Destination l’Arménie, c’était hier soir au théâtre de la ville, avec l’ensemble Shoghaken (source de lumière), un délicieux voyage musical vers ce pays méconnu.
Fondé en 1991, il figure à la pointe d’un mouvement, né en Arménie post-soviétique, en faveur de l’usage des instruments traditionnels et d’une interprétation conforme à la tradition, et je trouve le pari réussi.
Ils interprètent un répertoire de chants hérités des ashug, troubadours, tels que Sayat Nova (XVIIIe siècle) et Gusan Sheram (XIXe-XXe siècles). Ils offrent également berceuses, chansons d’amour, chants de travail et d’exil, œuvres épiques et patriotiques de la tradition populaire.
Je suis entré directement dans le rythme, comme si j’étais familier de cette musique. La chanteuse à une voix magnifique. Je tiens à saluer l’excellente joueuse de Kanun, elle m’a vraiment impressionné par sa maîtrise de cet instrument très difficile à jouer. Le style de danse est semblable à la Dabka, on le retrouve d'ailleurs en Turquie, Irak, Syrie, Liban et Palestine. La présence d’instruments comme La lute, le Kanun et le kamantché montre l’importance des influences musicales entre les différents pays de la région.

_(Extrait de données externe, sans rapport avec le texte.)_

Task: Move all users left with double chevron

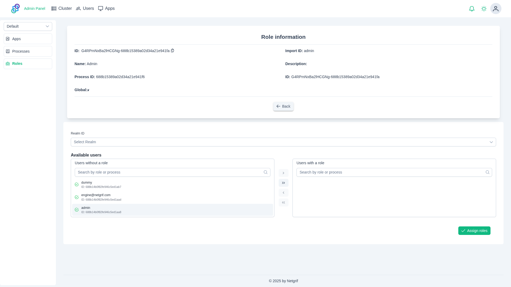Action: pos(283,202)
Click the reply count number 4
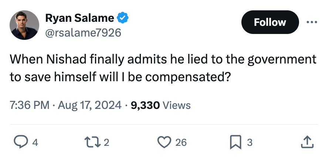Image resolution: width=329 pixels, height=158 pixels. point(35,142)
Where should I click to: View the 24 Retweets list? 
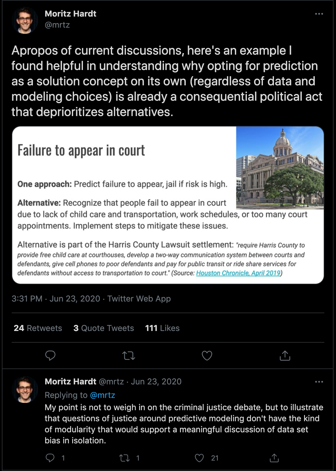tap(38, 328)
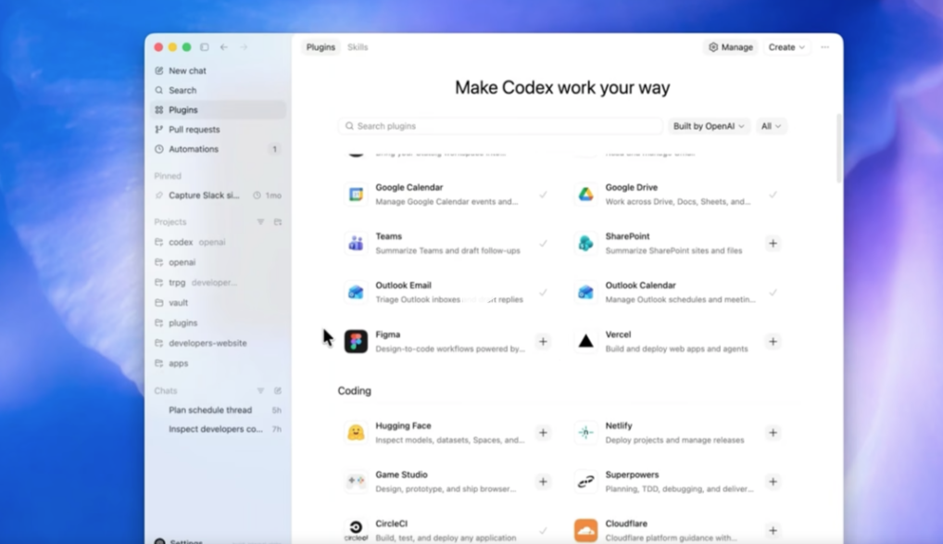943x544 pixels.
Task: Toggle the Google Calendar installed checkmark
Action: point(543,195)
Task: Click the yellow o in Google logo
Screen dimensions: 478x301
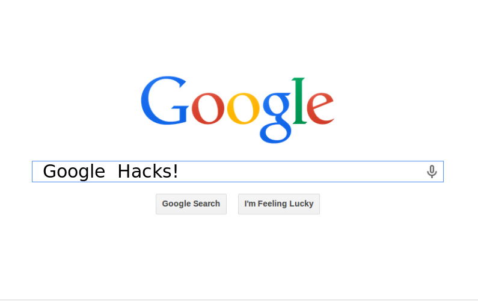Action: click(x=244, y=108)
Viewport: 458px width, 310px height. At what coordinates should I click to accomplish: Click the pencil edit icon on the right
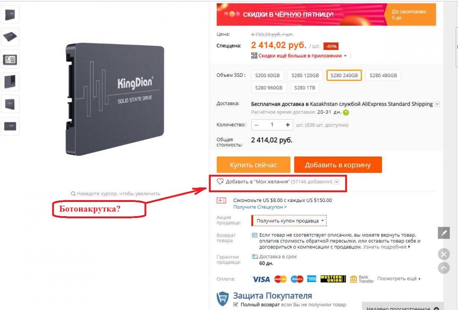[443, 233]
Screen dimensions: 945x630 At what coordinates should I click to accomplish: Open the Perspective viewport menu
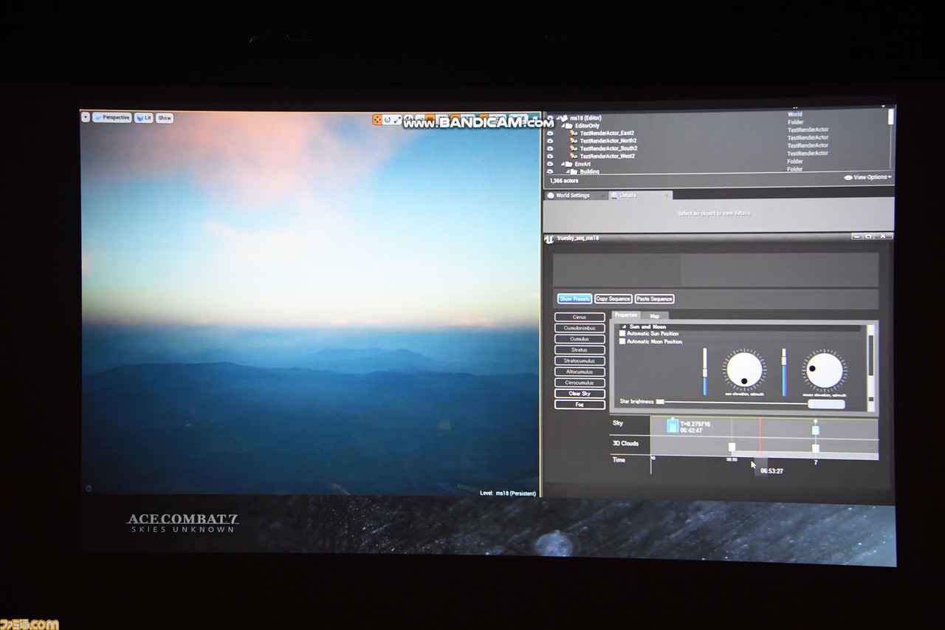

Chose bizarre, j’avais l’impression parfois de regarder un spectacle du style : Les Folklores des Nations de l’Union, qu’on voyait à Moscou pendant l’époque soviétique ! C’est vrai qu’on a encore une vision opaque sur les cultures de ces "ex-républiques" qui ont été ensevelit voir même effacées par la pensé unique de cette époque.
Entre joie et mélancolie, je me suis régalé de cette dégustation des divers genres musicaux arméniens. Bonne continuation à ce groupe pour faire renaître et promouvoir ce merveilleux patrimoine culturel.